** Given text follows **
It was slow going, for real. The first day of yoga class, I’ll never forget walking up the stairs for my first lesson with Angie Fie, my teacher and life coach. It was maybe 15 stairs — one flight. I was out of breath when I got to the top. When we started out, I couldn’t even meditate for two minutes. Shit, I couldn’t even sit still for two minutes. I couldn’t do 25 pushups. I had gained weight from inactivity, and I had no idea how to lose it without getting my heart rate up. I was like, Am I gonna have to buy Shape-ups?

On the golf course, 75-year-old ladies were kicking my ass. Basketball was down the road in my mind — I had to start from the beginning. Basketball was step 8 through 10. Yoga was step 1.

Around the same time, I had decided to consult with the doctors at Johns Hopkins, who happen to be the best doctors in the world — the same ones who treat President Obama. I started losing weight. I started getting a better attitude. I felt less grouchy. Later that summer, in about August 2013, I began shooting hoops and running again. I’d always have to live with and manage an enlarged heart, but I was going to make it. Margaux was doing great, too — she was even getting used to wearing glasses sometimes. 

The biggest thing that I took away from this period was an attitude of, What have I got to lose?

I had already started to change my game before my year off. When I was with the Suns, I had learned how to guard centers better. The nature of defensive matchups, and how to exploit them, had begun to click for me. I was deepening my understanding of how to make winning plays.

During my year off, though, I had thought a lot about the 2010 Suns, who were coached by offensive mastermind Alvin Gentry. The big men on the team were myself, Robin Lopez, Amar’e Stoudemire and Lou Amundson. One day, we were playing three-on-three, and Robin was guarding me, and I had my two feet planted on the three-point line. Alvin started yelling, “Channing, what the hell are you doing? Take a step back.”

I was like, “I can shoot a three? For real?”

He said, “You shoot a thousand of those. If you don’t shoot, I’m going to take you out of the game, so shoot it every time you touch it.”

That changed my whole mentality. From that day on, the entire floor opened up for me.

So, I’m rehabbing and thinking, When I come back to basketball I’m doing it with a fresh attitude. What’s the worst that can happen if I go 1 for 21? I get roasted on Instagram? That mindset prevailed when I returned to Phoenix, and then on to Orlando where I got that big contract.
** End of Given text **
** Provided material follows **
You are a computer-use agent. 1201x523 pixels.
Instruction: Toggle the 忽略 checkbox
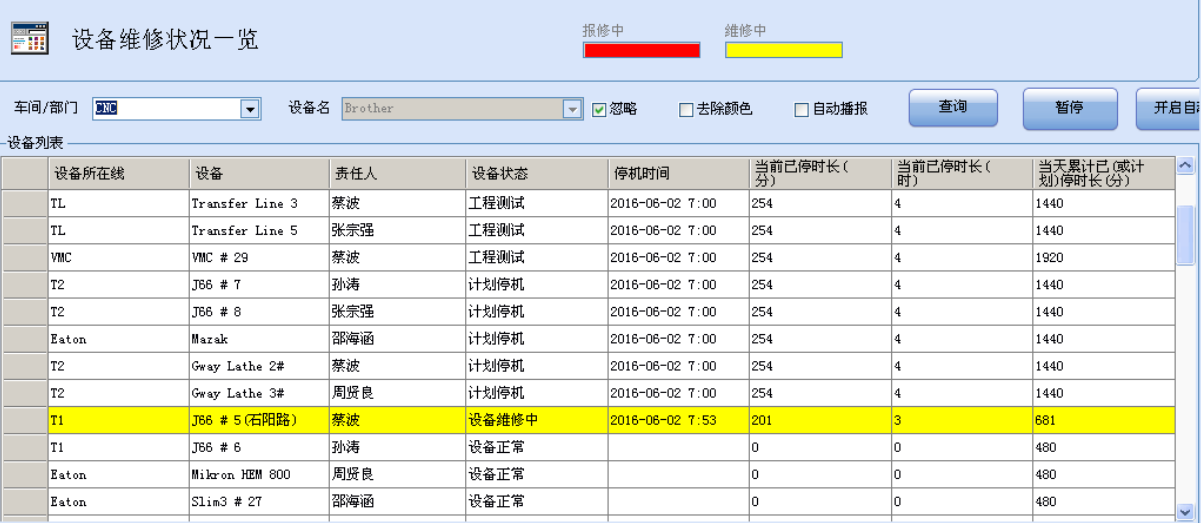pyautogui.click(x=599, y=109)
** End of Provided material **
According to the yoga and basketball comeback text, which team was coached by Alvin Gentry? The material is not needed.

* **Written response**
The 2010 Suns.